**DOKUMENTTEXT:**
* * * * * * *

Tim Stoll war nicht in Elternzeit. Als seine Tochter geboren wurde, arbeitete er als Manager in einem DAX-Konzern. "Unsere finanzielle Situation damals erforderte Stabilität, insbesondere weil wir beschlossen hatten, unseren Wohnraum zu vergrößern, um unserer wachsenden Familie mehr Platz zu bieten. Die Kosten, die mit diesen Entscheidungen verbunden waren, machten es notwendig, dass ich weiterhin finanziell für die Familie sorgte", erzählt er. Aber auch ohne Elternzeit war es dem Manager immer wichtig, so viel Zeit wie möglich mit seiner Tochter zu verbringen und eine aktive Rolle in ihrem Leben zu spielen. Heutzutage unterstützt Tim Stoll als Papa-Coach frisch gebackene Väter, die sich in einer Führungsposition befinden, Familie und Beruf besser aufeinander abzustimmen. Im Interview mit Men's Health Dad erzählt er, wie das gelingen kann - inklusive Elternzeit.

* * * * * * *

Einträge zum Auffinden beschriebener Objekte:

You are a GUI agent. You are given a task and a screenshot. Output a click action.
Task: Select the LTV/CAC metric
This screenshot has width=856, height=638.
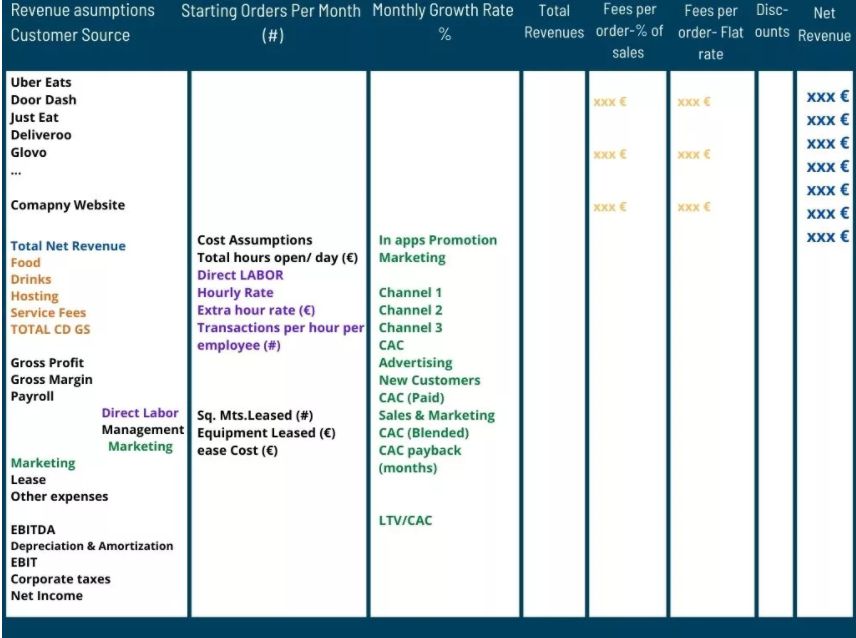pyautogui.click(x=405, y=520)
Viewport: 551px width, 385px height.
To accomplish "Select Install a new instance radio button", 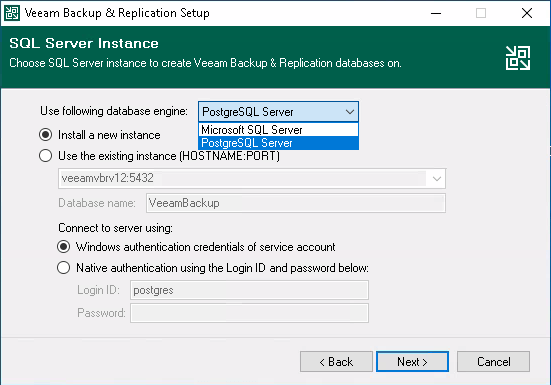I will (x=45, y=135).
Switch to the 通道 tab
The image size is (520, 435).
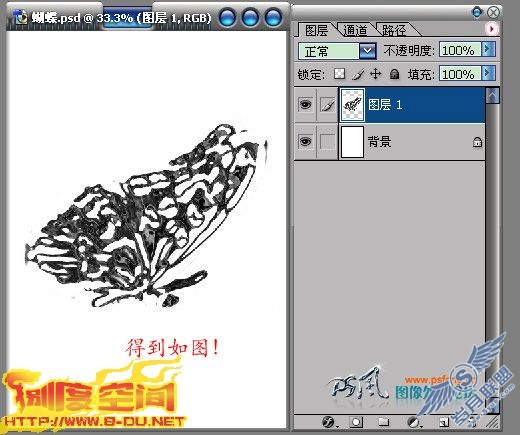355,31
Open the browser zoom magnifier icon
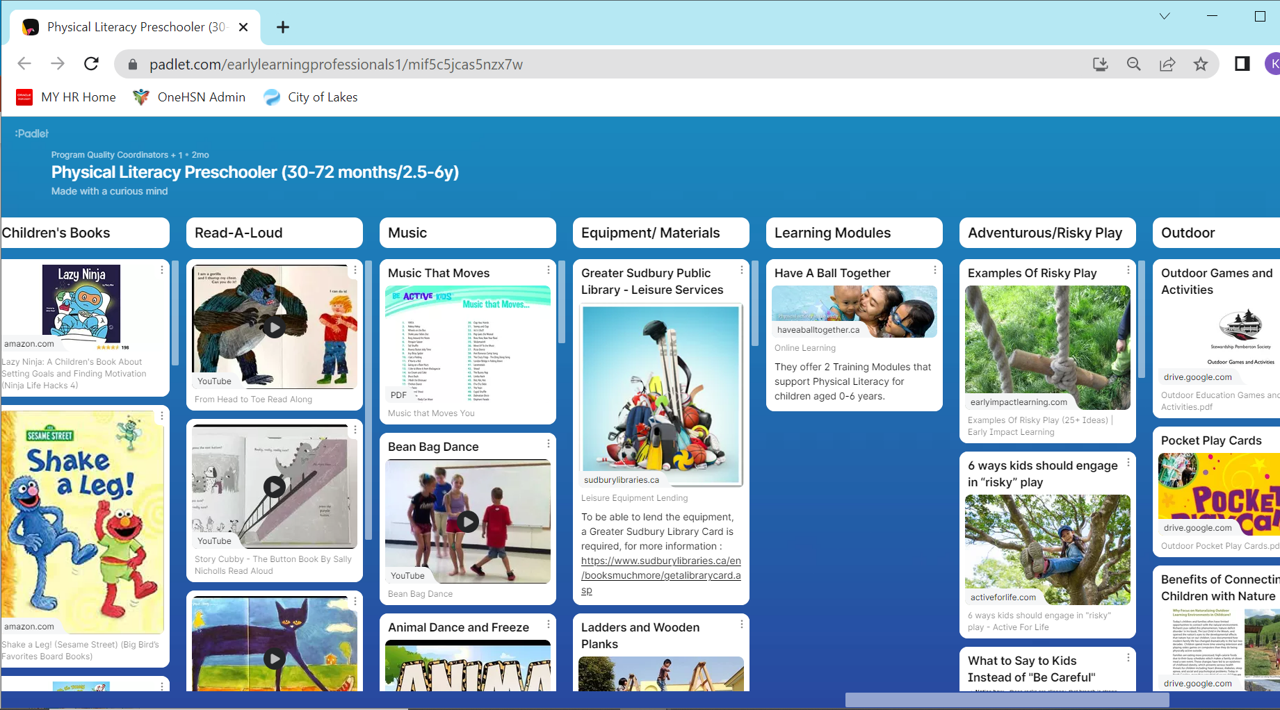This screenshot has height=710, width=1280. click(x=1133, y=64)
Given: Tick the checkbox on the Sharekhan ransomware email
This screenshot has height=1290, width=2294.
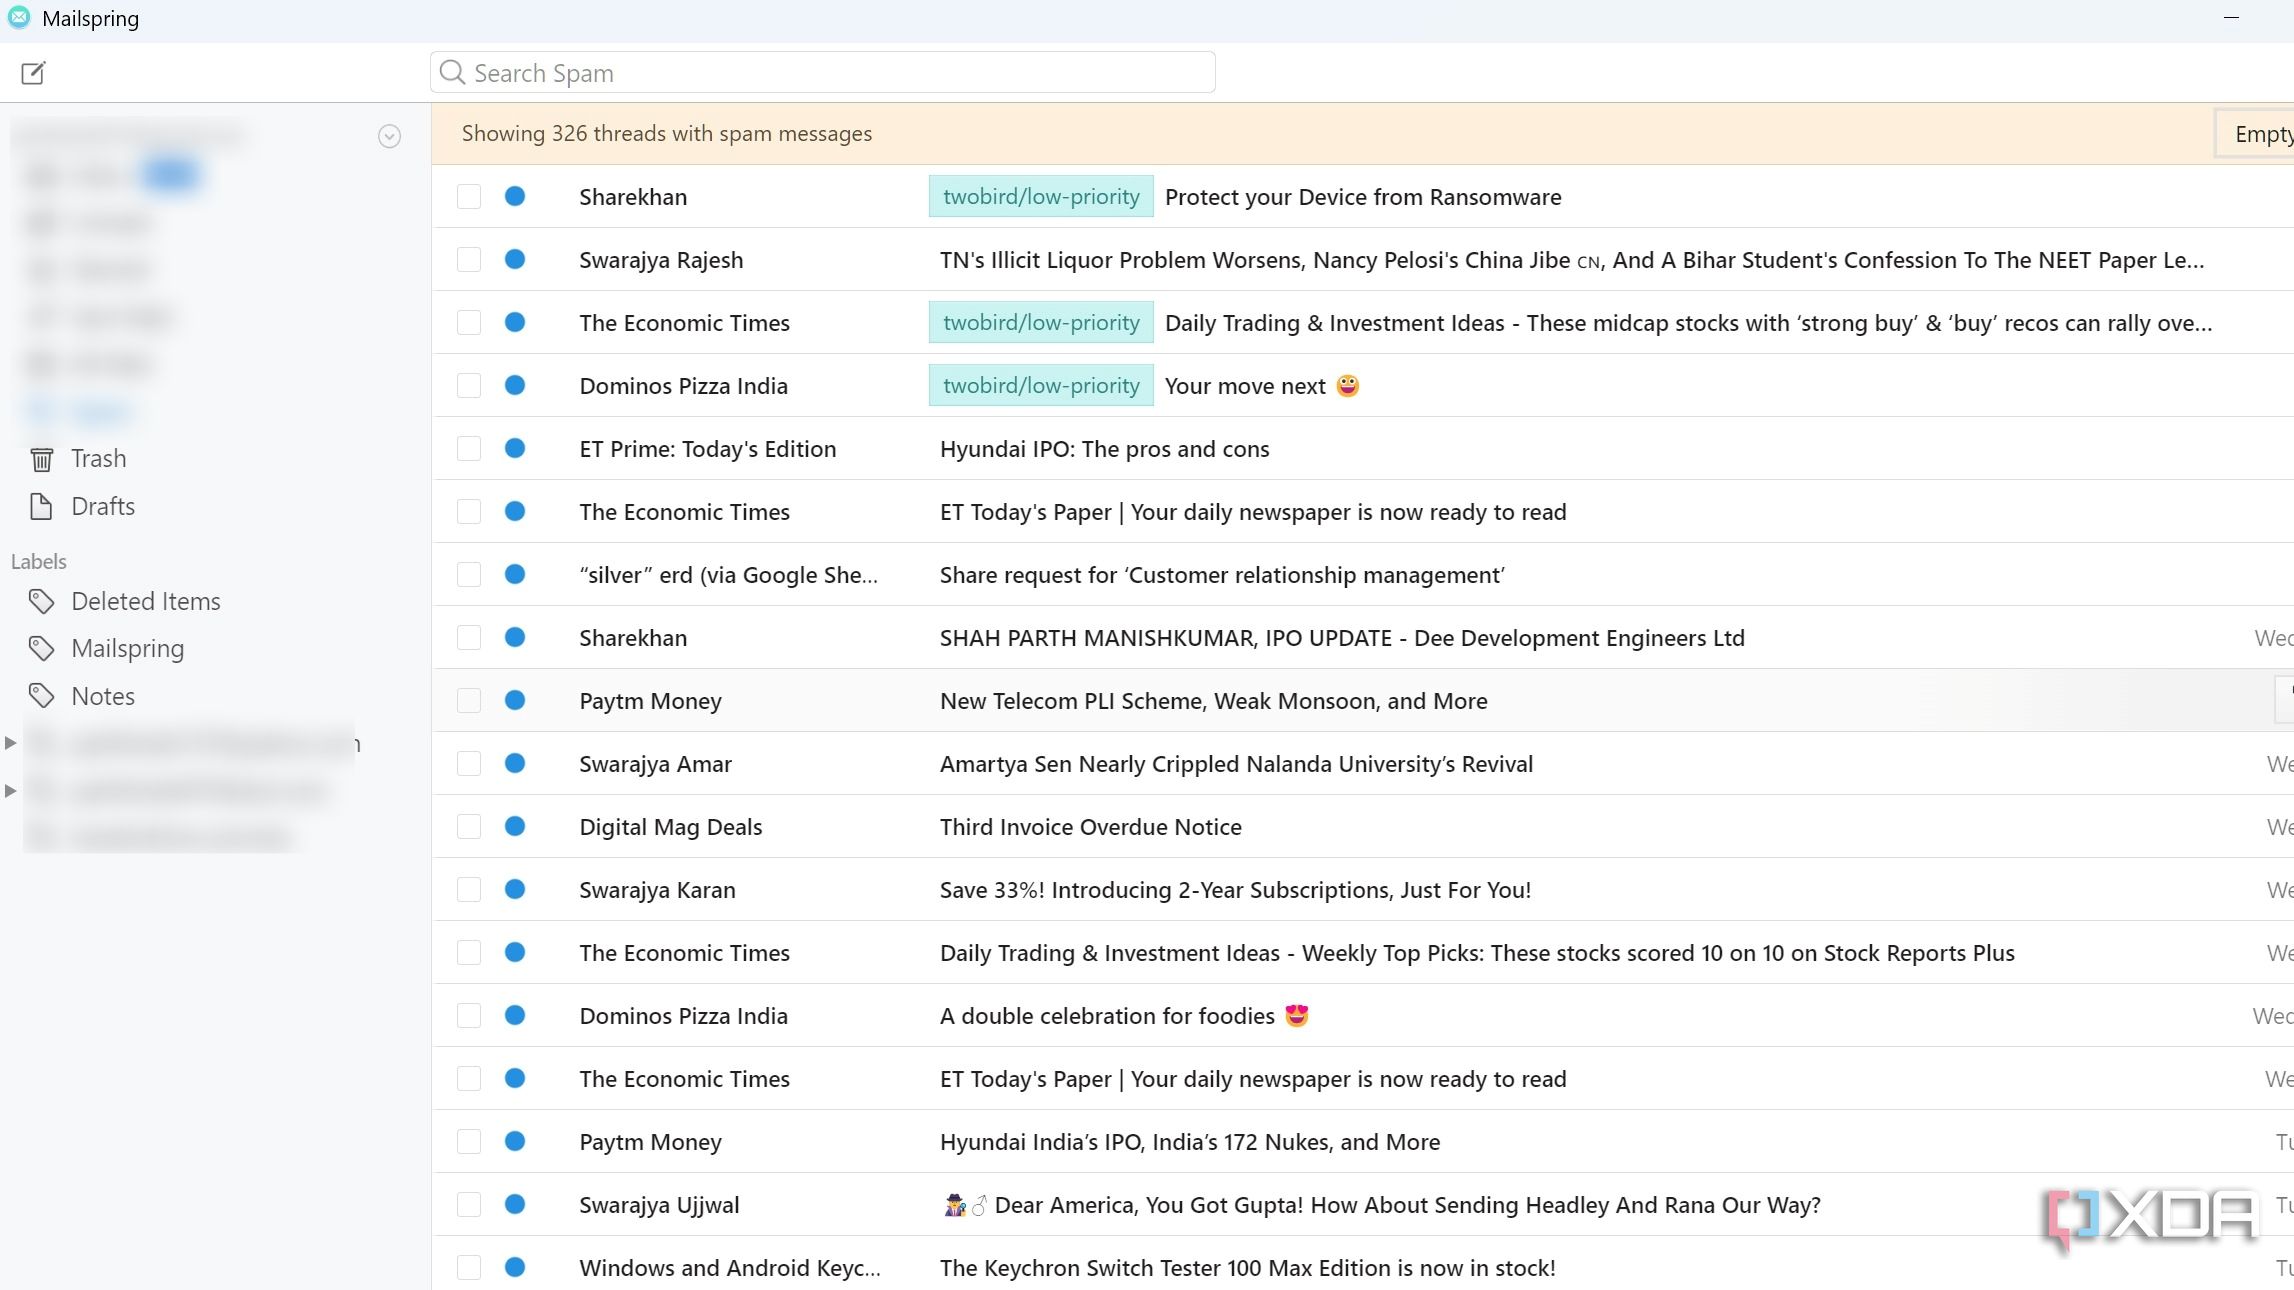Looking at the screenshot, I should (468, 196).
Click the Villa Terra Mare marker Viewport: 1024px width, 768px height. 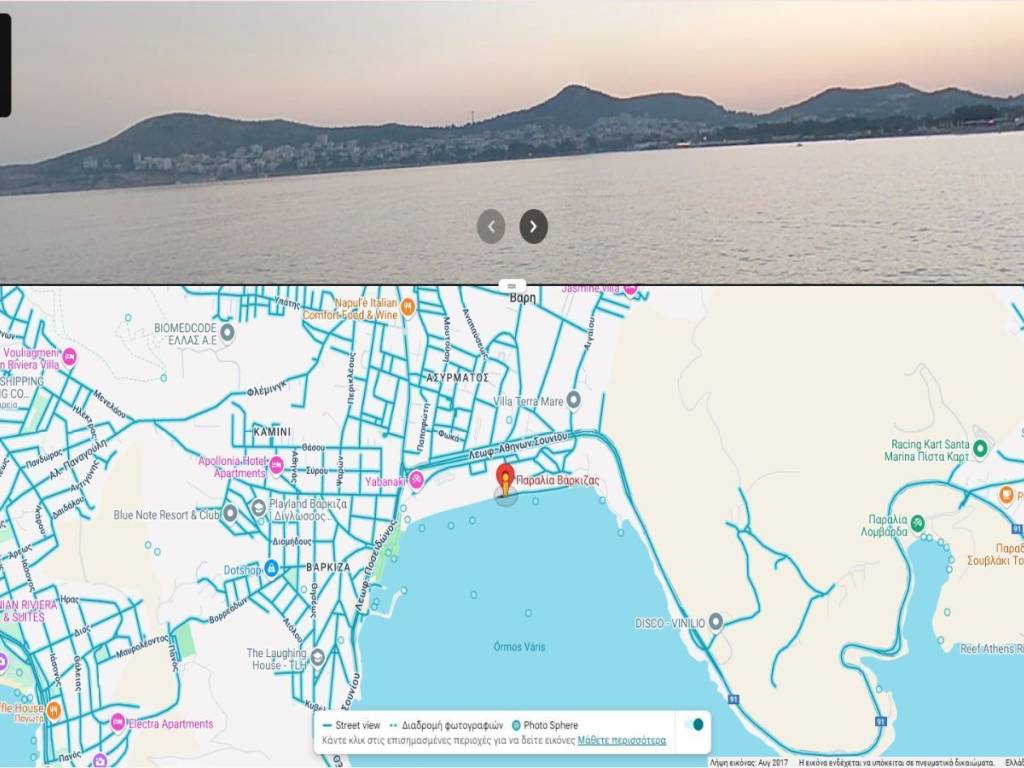573,400
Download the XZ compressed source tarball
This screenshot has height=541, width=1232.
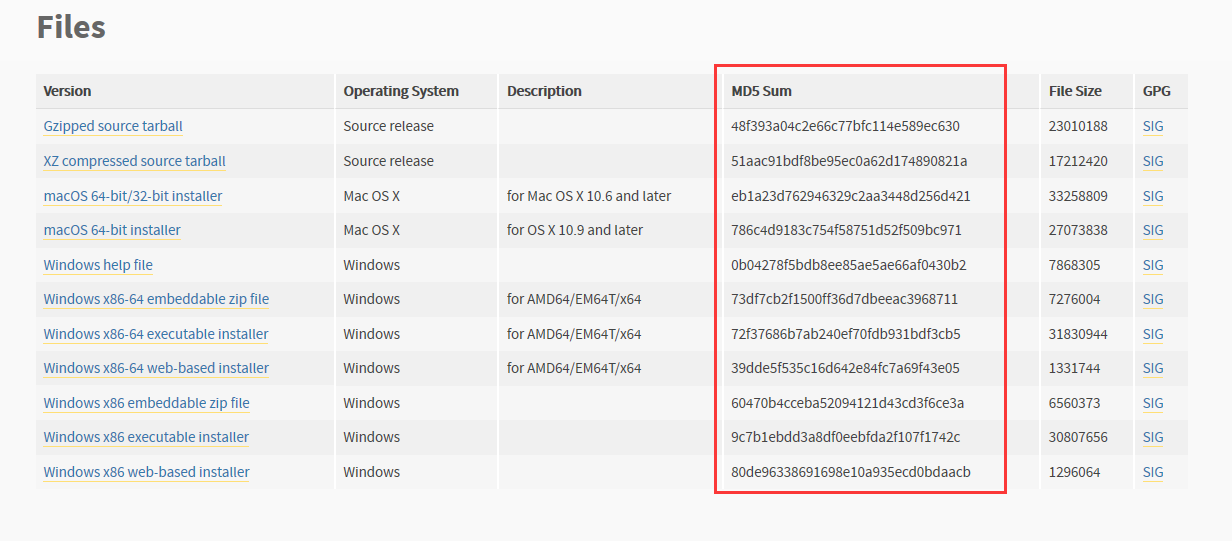pos(135,161)
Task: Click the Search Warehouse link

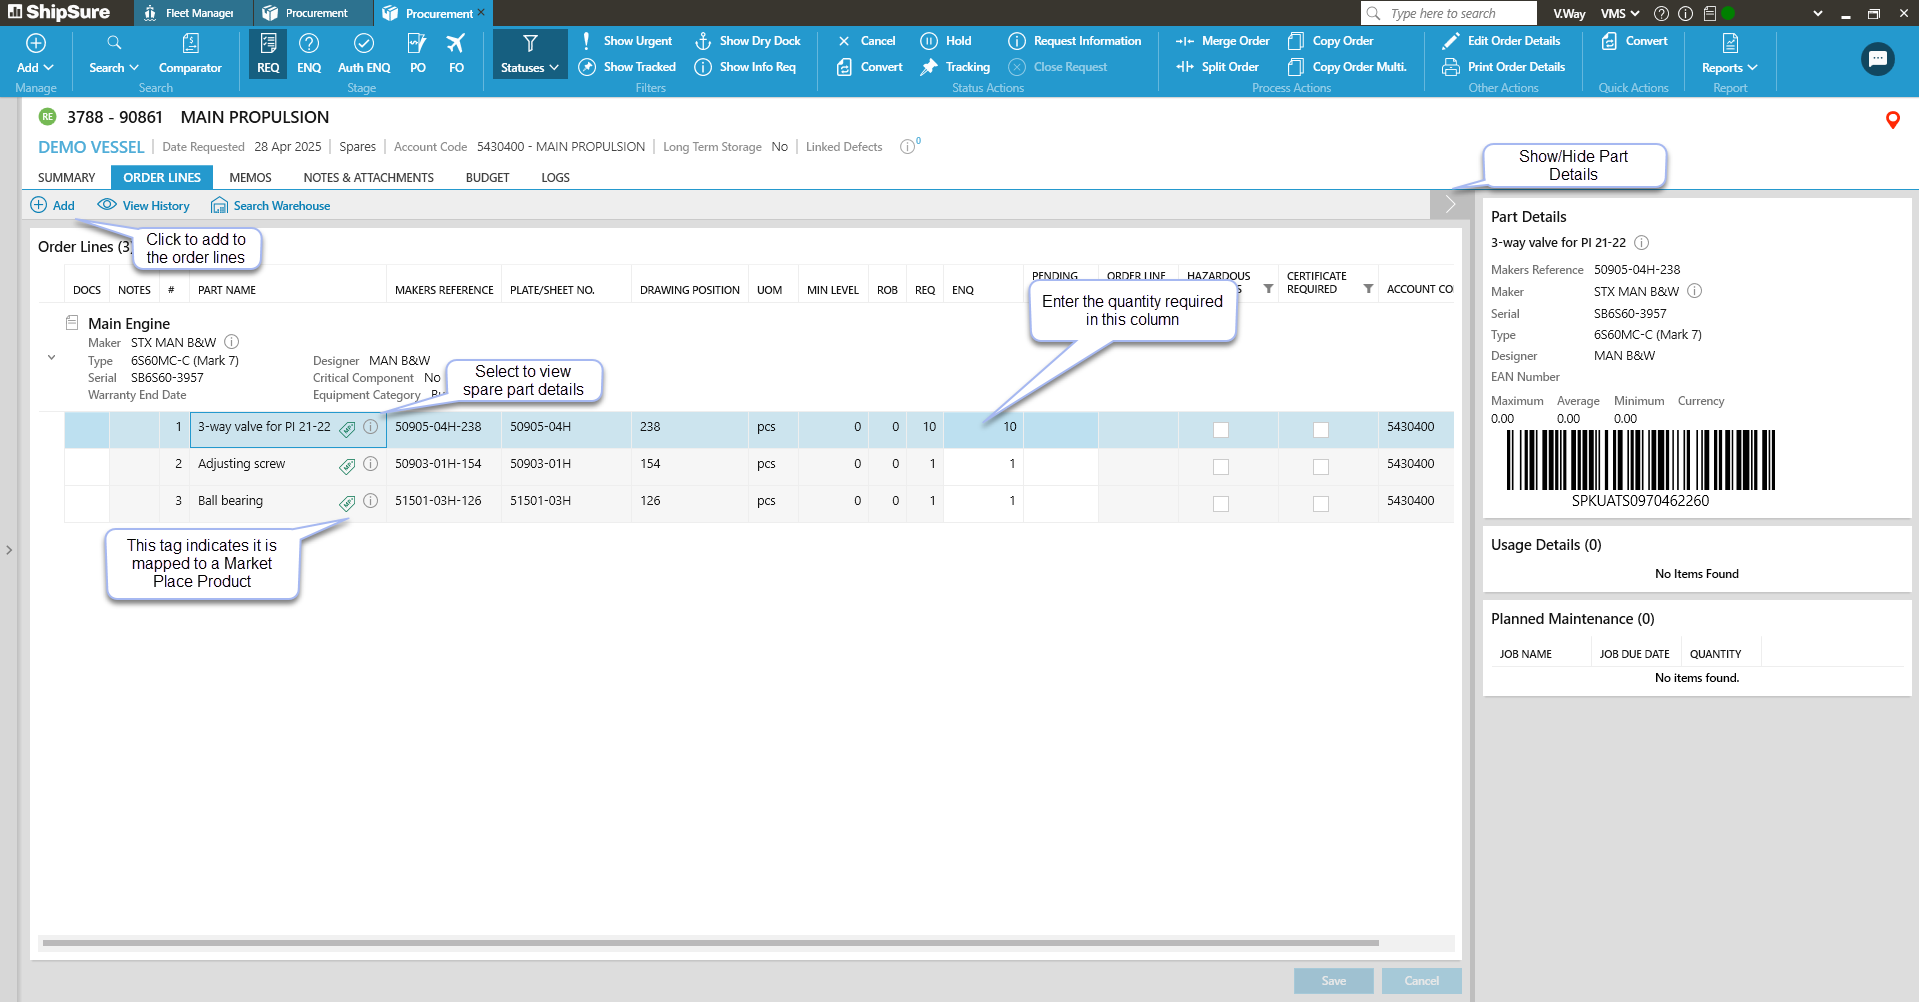Action: tap(281, 206)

* * * * * * *

**AUFGABE A:** Benenne in den Einträgen zwischen der Zeile mit „Download the XZ compressed source tarball“ und dem Ende der Einträge, beide einschließlich, „Search Warehouse“ in „Search Inventory“ um und gib nur diese Zeilen sonst unverändert wieder. Lass die Bilder in deiner Antwort weg.
**AUFGABE B:** Führe den Text über Tim Stoll als Papa-Coach dort weiter, wo er aufhört.

**ERGEBNIS A:**
Download the XZ compressed source tarball
This screenshot has height=541, width=1232.
pos(135,161)
Task: Click the Search Inventory link

Action: tap(281, 206)

**ERGEBNIS B:**
Wie reagieren Unternehmen heutzutage, wenn ein Manager in Elternzeit gehen möchte?

"Ich finde es großartig, wenn Papas den Mut aufbringen, in Elternzeit zu gehen. Sie bringen viel Lebensenergie ins Unternehmen und sollen dadurch gleichermaßen die Freiheit bekommen, sich eine berufliche Pause für ihre Familie zu nehmen. Immer mehr Unternehmen unterstützen flexible Arbeitsmodelle wie Jobsharing und die 4-Tage-Woche, um die Work-Life-Balance zu fördern. Diese modernen Ansätze zeigen, dass Unternehmen die Bedeutung von Elternzeit erkennen und ihre Mitarbeiter in ihrem Wunsch nach familiärer Auszeit unterstützen."

Ist es aus Unternehmersicht wirklich so schlimm, wenn eine Führungskraft für ein paar Monate ausfällt? In der Regel sind es ja lediglich zwei Monate?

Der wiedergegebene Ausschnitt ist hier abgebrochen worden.